EXERCISE INPUT -
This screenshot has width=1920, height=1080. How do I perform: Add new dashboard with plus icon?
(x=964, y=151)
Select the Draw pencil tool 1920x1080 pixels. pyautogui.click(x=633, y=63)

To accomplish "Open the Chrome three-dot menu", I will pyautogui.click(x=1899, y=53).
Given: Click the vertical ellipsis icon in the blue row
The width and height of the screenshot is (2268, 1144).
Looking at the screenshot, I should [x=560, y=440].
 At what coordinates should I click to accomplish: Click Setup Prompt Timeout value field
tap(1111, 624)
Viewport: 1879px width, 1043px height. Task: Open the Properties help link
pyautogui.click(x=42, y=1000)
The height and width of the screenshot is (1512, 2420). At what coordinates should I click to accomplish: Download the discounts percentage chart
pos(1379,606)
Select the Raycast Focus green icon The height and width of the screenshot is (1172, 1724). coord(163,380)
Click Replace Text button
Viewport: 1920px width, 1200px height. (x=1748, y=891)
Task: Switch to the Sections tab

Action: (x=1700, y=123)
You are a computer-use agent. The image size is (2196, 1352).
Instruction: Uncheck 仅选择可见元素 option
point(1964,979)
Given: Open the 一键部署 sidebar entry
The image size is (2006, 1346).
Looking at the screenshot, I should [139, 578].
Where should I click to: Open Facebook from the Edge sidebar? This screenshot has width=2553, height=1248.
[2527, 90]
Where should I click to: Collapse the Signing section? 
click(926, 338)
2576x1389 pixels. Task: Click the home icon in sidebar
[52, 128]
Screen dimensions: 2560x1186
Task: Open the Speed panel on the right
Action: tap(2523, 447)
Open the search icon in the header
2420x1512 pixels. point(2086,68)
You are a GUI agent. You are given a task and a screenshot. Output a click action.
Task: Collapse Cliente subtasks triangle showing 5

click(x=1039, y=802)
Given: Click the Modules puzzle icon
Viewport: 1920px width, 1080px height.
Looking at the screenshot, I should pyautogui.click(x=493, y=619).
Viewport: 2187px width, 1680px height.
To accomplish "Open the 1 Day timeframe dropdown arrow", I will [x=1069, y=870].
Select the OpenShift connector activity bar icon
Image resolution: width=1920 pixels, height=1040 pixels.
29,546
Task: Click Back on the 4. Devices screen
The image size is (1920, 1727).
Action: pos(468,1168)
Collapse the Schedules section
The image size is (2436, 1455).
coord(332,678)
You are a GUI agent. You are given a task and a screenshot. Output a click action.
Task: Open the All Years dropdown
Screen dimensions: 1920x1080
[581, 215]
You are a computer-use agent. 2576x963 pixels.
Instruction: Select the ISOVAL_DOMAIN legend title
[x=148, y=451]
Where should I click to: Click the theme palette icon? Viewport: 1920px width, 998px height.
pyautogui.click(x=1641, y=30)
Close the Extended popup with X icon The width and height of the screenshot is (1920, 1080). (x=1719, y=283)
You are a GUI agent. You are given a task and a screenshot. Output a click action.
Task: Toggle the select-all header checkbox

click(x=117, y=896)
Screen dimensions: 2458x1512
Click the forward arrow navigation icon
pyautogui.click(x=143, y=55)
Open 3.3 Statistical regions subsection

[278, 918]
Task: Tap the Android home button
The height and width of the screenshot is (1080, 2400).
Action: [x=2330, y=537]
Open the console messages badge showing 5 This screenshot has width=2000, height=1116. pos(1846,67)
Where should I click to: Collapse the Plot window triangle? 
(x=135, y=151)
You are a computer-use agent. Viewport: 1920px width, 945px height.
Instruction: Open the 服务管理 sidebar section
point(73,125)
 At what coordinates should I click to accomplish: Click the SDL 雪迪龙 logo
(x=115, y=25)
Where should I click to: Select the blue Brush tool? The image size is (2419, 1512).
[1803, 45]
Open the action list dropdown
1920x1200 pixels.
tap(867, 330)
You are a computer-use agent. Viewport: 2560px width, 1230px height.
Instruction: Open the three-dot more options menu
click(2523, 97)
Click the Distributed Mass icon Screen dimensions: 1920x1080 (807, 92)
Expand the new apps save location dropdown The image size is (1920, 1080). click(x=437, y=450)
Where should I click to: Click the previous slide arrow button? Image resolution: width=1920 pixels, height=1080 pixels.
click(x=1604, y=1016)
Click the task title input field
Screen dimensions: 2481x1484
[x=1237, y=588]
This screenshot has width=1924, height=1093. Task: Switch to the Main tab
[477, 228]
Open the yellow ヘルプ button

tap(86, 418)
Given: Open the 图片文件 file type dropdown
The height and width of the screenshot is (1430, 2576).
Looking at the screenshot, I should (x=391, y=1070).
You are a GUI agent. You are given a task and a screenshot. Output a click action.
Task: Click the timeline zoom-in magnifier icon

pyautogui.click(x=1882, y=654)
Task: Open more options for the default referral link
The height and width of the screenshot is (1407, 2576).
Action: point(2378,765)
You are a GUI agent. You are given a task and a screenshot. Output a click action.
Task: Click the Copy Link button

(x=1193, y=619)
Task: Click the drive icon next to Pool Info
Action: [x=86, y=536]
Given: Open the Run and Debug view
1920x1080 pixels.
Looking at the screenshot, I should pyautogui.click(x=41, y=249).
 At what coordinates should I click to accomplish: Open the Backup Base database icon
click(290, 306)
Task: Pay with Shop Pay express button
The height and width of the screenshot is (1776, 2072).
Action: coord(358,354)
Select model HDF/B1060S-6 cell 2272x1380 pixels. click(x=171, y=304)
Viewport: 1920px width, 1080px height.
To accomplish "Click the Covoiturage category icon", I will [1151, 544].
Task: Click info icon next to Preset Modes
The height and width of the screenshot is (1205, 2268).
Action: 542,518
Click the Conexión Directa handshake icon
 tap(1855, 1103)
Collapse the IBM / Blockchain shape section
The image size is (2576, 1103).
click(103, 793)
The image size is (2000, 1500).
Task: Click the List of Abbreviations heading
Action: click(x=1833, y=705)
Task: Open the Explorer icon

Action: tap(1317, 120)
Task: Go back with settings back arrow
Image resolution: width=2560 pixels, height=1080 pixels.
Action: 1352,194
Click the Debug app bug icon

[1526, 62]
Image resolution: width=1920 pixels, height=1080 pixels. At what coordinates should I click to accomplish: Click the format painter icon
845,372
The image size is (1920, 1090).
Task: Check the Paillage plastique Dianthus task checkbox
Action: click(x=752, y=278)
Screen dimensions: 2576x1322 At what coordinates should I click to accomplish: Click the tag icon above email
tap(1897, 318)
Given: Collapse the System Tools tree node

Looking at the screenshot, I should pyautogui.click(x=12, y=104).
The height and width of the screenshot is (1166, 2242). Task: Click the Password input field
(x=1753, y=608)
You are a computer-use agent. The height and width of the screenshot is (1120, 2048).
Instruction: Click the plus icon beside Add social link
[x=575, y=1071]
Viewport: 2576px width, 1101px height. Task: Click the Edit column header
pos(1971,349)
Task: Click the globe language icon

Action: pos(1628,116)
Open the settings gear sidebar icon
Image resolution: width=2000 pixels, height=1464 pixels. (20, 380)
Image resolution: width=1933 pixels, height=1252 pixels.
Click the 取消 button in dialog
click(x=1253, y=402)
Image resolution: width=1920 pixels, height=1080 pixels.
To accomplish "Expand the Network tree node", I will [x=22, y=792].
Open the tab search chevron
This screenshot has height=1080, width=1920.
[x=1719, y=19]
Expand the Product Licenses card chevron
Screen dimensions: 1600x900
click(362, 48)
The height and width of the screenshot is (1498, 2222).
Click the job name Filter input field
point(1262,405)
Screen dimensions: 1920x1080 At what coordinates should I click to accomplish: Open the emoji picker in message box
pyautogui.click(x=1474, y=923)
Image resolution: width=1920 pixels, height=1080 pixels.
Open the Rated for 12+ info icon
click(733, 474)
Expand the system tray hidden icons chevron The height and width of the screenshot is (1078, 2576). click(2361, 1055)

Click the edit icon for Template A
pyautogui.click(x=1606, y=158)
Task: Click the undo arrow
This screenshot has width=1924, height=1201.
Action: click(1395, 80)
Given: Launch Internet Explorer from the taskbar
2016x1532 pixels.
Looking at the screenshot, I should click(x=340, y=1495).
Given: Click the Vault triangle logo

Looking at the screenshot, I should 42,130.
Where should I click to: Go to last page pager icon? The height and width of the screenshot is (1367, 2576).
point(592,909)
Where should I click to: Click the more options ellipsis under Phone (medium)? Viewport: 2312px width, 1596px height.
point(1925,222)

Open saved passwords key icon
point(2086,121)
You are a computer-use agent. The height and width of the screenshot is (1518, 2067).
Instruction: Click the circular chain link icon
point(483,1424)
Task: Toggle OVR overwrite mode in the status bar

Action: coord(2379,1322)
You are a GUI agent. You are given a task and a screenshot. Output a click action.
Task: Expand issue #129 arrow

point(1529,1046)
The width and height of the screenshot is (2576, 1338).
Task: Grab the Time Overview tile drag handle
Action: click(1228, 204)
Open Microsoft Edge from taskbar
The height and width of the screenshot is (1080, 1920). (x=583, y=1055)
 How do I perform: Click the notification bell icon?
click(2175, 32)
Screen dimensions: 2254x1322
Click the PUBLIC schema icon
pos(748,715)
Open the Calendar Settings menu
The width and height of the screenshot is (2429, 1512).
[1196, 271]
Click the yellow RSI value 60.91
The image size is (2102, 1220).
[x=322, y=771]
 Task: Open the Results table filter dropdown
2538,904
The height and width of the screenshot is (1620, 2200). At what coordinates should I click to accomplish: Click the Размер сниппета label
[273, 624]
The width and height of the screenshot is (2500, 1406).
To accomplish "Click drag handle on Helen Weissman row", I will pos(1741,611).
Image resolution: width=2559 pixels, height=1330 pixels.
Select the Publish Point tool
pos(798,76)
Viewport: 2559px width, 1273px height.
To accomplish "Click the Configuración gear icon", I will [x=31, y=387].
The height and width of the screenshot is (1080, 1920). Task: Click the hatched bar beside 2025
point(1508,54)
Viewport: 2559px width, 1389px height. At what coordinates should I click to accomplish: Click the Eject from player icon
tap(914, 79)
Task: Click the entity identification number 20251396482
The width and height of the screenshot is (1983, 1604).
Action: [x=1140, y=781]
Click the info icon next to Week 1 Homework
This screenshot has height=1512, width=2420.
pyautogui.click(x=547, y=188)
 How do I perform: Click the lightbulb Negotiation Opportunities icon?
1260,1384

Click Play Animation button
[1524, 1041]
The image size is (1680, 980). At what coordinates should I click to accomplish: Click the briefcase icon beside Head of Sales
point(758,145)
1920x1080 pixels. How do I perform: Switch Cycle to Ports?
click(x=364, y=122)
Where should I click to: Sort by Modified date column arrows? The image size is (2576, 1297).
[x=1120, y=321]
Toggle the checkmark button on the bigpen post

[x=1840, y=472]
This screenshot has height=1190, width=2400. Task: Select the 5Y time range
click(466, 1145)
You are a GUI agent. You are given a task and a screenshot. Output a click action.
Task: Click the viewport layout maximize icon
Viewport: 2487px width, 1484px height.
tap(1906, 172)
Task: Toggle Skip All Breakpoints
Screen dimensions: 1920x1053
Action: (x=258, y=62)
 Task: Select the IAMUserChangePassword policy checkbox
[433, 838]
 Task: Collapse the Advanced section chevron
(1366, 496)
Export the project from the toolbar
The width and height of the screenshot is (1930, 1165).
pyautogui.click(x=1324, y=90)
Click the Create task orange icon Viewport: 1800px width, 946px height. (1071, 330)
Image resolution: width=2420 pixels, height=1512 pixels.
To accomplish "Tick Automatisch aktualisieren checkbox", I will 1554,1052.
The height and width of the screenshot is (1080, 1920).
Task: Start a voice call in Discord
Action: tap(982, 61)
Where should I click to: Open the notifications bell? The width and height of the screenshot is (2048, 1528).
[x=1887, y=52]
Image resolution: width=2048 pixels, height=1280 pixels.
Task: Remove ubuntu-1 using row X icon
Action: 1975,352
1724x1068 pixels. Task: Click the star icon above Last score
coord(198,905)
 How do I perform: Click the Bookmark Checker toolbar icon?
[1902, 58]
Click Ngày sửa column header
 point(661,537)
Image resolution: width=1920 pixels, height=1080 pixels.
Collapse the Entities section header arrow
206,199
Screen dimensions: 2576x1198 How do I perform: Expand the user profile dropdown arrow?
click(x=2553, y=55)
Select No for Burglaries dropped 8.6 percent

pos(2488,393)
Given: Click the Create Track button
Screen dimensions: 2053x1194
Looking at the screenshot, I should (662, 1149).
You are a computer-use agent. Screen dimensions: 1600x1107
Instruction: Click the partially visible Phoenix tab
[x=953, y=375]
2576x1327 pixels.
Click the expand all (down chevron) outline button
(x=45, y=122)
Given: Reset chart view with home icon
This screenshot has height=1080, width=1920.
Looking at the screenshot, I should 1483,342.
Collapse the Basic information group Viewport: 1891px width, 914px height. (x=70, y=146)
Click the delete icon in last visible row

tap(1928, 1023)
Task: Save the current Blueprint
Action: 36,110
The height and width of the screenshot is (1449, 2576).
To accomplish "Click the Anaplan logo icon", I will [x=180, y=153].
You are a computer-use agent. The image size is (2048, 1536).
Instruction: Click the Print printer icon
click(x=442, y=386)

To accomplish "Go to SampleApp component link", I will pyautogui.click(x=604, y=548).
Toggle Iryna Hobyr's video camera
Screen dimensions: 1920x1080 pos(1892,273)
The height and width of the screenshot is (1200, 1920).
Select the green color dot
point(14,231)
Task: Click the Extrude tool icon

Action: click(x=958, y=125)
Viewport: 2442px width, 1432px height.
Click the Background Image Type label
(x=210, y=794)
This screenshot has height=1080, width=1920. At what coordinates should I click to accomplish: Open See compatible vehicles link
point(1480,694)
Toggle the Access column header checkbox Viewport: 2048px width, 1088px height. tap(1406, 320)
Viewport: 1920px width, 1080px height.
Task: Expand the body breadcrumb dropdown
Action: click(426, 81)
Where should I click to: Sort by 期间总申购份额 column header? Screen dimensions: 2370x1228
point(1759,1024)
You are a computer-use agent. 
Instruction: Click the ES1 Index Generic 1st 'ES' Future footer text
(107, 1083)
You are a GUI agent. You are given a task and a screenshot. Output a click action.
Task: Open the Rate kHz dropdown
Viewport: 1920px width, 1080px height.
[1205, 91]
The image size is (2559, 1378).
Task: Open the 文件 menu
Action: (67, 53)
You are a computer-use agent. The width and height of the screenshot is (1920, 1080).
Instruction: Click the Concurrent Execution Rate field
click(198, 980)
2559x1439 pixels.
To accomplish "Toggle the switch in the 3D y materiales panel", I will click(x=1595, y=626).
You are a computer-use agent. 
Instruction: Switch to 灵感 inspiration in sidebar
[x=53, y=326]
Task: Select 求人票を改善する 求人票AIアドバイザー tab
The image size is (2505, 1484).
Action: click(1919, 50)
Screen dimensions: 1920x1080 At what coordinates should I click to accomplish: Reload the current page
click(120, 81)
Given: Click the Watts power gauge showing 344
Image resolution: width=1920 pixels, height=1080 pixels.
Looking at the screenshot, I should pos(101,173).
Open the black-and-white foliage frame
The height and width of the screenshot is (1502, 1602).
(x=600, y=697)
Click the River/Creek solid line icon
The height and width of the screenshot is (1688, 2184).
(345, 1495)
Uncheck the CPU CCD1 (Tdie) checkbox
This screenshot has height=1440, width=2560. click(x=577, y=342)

AIM OF THE TASK - Looking through the records, copy out every line in which the word "Create" is found.

ANSWER -
Click the Create task orange icon Viewport: 1800px width, 946px height. (1071, 330)
Given: Click the Create Track button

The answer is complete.